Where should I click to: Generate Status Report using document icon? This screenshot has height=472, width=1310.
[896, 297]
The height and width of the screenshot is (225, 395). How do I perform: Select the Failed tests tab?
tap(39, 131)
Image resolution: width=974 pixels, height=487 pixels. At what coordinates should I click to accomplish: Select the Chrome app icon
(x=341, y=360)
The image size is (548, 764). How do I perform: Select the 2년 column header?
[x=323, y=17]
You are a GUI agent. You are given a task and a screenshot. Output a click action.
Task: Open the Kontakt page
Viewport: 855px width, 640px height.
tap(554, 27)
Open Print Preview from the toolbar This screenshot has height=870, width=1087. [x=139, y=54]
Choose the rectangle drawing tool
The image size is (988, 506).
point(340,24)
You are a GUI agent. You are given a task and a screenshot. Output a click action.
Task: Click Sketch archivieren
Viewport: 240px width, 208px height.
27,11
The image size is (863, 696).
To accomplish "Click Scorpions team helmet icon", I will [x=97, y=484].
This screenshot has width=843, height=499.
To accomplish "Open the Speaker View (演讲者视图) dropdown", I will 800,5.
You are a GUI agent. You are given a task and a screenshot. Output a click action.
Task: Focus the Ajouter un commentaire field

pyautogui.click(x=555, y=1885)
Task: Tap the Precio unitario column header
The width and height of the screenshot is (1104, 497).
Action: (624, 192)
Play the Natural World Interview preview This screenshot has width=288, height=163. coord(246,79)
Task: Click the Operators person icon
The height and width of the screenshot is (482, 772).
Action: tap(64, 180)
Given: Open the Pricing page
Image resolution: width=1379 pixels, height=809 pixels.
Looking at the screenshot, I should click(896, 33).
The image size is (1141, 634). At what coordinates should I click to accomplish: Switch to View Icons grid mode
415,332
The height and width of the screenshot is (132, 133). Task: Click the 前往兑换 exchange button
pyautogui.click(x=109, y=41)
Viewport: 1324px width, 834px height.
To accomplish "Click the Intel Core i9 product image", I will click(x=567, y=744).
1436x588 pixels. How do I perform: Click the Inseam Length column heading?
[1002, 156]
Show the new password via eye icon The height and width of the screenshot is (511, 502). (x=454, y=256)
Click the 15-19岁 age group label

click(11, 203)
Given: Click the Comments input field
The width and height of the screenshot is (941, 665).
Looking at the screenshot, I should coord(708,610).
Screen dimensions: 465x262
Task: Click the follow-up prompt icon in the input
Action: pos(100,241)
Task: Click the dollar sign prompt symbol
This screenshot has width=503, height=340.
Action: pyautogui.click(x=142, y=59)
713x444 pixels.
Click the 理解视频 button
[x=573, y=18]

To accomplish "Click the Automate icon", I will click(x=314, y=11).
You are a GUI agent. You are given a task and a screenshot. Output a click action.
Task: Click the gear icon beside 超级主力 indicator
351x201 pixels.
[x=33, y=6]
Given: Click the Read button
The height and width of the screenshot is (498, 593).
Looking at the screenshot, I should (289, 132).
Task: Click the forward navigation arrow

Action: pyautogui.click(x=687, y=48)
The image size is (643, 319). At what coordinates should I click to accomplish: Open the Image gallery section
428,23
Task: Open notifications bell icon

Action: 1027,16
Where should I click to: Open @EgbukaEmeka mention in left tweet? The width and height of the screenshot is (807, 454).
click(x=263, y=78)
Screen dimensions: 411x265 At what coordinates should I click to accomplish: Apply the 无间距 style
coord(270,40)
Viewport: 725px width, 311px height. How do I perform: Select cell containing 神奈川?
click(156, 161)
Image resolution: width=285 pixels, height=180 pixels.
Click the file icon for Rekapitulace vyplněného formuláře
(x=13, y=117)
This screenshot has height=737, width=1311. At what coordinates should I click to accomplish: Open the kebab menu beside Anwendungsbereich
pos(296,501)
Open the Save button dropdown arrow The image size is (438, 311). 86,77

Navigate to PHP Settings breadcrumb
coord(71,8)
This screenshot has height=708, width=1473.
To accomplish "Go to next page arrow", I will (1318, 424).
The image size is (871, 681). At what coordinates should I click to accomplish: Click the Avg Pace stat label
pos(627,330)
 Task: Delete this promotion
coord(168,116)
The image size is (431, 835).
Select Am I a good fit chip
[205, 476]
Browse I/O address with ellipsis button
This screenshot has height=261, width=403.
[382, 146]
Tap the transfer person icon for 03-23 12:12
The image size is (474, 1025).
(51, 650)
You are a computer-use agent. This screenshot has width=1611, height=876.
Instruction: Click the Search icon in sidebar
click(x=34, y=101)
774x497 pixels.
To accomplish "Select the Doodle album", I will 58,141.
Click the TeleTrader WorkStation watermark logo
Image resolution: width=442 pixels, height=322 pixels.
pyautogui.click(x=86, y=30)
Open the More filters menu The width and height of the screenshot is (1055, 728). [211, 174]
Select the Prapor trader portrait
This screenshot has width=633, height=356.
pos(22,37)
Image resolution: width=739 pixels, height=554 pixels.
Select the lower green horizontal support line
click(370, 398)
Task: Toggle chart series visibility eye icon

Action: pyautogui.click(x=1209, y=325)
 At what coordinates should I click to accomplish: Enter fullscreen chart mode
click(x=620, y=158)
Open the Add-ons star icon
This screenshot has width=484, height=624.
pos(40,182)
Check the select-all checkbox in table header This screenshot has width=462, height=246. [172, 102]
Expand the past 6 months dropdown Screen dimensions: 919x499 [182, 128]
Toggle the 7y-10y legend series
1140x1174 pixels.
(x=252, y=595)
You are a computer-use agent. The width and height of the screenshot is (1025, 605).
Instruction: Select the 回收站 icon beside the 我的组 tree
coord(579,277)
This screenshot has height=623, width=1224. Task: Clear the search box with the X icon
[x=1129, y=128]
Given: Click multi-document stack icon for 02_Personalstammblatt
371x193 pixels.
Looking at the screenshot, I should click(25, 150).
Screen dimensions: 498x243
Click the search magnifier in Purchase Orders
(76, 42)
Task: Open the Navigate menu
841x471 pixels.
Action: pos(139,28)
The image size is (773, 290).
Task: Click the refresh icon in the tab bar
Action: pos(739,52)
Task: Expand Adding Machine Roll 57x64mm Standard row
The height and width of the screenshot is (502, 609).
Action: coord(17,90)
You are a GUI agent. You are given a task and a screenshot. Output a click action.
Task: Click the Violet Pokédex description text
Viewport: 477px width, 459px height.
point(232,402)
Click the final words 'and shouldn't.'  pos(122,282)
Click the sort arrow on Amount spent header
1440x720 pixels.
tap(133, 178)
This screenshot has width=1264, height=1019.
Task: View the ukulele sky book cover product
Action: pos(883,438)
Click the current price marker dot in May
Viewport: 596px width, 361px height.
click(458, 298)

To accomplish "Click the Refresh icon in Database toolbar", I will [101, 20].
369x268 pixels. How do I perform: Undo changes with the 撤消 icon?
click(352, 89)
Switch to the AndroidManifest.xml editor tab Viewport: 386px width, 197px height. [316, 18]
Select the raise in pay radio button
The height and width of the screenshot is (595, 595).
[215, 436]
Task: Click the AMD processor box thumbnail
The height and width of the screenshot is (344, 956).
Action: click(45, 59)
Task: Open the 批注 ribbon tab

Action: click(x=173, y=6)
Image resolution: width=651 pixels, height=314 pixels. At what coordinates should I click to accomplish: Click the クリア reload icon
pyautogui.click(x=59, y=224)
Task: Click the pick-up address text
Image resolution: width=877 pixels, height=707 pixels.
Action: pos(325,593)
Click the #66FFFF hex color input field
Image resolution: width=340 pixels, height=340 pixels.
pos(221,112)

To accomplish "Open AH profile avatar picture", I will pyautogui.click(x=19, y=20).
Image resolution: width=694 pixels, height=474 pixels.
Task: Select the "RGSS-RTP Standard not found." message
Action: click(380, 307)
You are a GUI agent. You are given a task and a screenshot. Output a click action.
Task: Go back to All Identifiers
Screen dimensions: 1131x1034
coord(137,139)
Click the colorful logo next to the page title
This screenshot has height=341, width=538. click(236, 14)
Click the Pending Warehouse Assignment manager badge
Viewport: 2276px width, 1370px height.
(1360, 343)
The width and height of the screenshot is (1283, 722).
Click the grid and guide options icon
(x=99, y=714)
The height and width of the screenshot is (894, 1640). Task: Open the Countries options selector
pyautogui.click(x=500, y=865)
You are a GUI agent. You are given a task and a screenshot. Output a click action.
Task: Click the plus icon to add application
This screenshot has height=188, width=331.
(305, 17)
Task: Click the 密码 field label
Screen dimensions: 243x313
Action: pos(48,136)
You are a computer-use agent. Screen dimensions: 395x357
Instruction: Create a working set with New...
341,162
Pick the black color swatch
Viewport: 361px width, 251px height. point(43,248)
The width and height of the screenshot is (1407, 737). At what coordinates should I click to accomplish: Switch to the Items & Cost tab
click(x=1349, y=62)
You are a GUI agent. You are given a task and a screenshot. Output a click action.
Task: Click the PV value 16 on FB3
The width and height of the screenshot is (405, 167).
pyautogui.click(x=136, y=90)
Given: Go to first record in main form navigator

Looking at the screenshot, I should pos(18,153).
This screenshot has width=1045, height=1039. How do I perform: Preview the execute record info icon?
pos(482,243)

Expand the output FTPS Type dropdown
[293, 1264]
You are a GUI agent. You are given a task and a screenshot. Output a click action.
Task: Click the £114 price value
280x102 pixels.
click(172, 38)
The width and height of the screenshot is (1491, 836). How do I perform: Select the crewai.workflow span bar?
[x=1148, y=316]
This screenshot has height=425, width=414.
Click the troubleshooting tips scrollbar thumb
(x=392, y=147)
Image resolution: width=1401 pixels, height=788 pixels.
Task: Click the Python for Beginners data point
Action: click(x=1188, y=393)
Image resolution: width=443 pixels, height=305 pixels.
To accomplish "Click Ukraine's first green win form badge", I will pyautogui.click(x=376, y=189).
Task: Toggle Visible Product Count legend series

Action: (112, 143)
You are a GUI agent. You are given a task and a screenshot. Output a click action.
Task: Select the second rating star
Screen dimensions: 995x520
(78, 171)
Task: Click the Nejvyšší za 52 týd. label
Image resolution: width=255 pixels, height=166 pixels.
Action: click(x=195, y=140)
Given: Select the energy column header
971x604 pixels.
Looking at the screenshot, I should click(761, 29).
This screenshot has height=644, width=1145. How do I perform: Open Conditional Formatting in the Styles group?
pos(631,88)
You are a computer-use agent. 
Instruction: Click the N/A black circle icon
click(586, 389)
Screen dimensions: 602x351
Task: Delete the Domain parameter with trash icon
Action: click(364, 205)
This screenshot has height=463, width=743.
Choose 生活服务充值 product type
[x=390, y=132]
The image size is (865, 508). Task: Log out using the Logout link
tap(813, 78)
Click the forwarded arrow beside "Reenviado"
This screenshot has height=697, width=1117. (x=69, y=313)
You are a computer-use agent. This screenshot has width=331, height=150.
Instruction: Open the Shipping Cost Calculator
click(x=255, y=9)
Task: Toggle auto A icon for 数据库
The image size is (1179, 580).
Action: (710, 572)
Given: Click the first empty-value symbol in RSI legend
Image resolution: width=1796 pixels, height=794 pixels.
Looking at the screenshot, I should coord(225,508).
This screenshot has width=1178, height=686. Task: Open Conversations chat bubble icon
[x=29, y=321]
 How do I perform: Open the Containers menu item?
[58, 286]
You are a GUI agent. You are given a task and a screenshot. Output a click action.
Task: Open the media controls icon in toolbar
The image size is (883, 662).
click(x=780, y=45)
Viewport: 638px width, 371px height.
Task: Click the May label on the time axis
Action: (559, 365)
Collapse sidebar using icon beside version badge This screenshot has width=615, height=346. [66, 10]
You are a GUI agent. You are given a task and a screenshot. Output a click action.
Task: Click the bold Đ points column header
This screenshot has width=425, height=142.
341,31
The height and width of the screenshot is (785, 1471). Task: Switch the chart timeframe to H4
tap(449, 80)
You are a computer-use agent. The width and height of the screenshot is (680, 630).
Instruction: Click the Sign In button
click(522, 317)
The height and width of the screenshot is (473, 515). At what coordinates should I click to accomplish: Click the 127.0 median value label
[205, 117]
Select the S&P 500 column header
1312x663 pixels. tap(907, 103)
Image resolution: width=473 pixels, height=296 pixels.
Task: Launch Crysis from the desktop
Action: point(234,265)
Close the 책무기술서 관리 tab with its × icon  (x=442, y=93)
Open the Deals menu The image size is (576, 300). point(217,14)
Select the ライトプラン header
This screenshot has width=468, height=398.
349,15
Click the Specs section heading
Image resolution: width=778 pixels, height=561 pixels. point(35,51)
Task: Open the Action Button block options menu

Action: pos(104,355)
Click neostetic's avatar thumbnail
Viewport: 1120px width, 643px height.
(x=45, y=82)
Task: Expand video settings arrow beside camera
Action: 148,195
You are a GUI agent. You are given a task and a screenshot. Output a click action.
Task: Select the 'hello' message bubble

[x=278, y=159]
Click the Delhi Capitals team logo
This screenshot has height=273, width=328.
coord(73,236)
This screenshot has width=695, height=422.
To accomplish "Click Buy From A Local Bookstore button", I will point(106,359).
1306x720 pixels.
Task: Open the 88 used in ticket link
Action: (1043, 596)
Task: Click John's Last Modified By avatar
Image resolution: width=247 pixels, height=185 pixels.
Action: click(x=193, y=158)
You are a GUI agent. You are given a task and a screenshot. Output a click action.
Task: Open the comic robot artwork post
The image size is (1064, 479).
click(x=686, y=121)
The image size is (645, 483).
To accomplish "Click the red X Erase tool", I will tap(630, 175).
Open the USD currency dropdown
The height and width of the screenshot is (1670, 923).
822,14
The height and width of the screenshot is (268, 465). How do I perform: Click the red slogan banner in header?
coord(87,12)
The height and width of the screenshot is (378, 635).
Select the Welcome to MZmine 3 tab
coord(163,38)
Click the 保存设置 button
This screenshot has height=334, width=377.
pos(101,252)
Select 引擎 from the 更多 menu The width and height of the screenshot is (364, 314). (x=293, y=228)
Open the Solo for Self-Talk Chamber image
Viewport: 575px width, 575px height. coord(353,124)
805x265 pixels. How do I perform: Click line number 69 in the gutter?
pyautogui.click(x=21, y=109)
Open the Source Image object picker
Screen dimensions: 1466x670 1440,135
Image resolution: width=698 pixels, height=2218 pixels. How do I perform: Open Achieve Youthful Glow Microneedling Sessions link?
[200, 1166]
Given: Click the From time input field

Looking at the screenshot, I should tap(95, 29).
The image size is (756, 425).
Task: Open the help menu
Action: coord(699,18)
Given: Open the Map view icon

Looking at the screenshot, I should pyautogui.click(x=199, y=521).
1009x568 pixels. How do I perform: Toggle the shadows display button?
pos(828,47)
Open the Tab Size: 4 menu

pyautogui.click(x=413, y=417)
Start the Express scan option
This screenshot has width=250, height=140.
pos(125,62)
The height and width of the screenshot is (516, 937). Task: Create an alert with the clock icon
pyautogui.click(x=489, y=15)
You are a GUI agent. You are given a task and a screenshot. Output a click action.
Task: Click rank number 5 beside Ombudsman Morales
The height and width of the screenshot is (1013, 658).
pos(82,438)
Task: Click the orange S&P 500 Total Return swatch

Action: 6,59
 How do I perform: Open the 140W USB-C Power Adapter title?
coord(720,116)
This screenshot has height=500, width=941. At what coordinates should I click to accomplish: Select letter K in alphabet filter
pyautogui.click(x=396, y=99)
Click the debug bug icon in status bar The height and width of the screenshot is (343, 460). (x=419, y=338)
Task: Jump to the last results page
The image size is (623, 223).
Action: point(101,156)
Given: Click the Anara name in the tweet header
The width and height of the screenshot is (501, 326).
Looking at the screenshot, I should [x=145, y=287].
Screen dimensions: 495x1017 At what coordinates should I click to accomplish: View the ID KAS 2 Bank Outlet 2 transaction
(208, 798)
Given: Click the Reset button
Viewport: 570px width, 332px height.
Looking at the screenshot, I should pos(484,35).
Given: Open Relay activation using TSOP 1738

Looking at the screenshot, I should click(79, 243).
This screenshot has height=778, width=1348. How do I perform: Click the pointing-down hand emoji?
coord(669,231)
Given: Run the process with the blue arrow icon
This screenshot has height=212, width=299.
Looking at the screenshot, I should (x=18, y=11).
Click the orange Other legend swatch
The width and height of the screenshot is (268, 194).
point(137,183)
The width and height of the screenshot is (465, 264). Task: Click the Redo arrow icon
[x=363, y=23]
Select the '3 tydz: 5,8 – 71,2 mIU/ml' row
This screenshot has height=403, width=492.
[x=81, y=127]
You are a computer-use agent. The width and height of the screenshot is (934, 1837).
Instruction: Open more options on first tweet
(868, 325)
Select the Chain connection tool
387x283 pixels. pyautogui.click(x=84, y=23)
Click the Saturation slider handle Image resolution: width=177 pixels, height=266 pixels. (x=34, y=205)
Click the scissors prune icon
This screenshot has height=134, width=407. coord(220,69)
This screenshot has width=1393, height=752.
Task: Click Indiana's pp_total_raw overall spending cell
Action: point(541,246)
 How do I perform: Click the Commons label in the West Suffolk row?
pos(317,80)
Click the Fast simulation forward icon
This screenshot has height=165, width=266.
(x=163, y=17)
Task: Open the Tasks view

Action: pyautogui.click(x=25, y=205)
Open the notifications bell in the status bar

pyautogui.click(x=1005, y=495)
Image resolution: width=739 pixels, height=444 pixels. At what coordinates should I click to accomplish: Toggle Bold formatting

+ + + + + + +

--- THE TASK ---
Convert the lines of the listing, starting at the line that contains "How do I perform: Click the Commons" and ending at the last line of the listing, into a JSON list of strings with one string per line, leaving out blank lines.

--- ANSWER FOR THIS EXERCISE ---
[
  " How do I perform: Click the Commons label in the West Suffolk row?",
  "pos(317,80)",
  "Click the Fast simulation forward icon",
  "This screenshot has height=165, width=266.",
  "(x=163, y=17)",
  "Task: Open the Tasks view",
  "Action: pyautogui.click(x=25, y=205)",
  "Open the notifications bell in the status bar",
  "pyautogui.click(x=1005, y=495)",
  "Image resolution: width=739 pixels, height=444 pixels. At what coordinates should I click to accomplish: Toggle Bold formatting"
]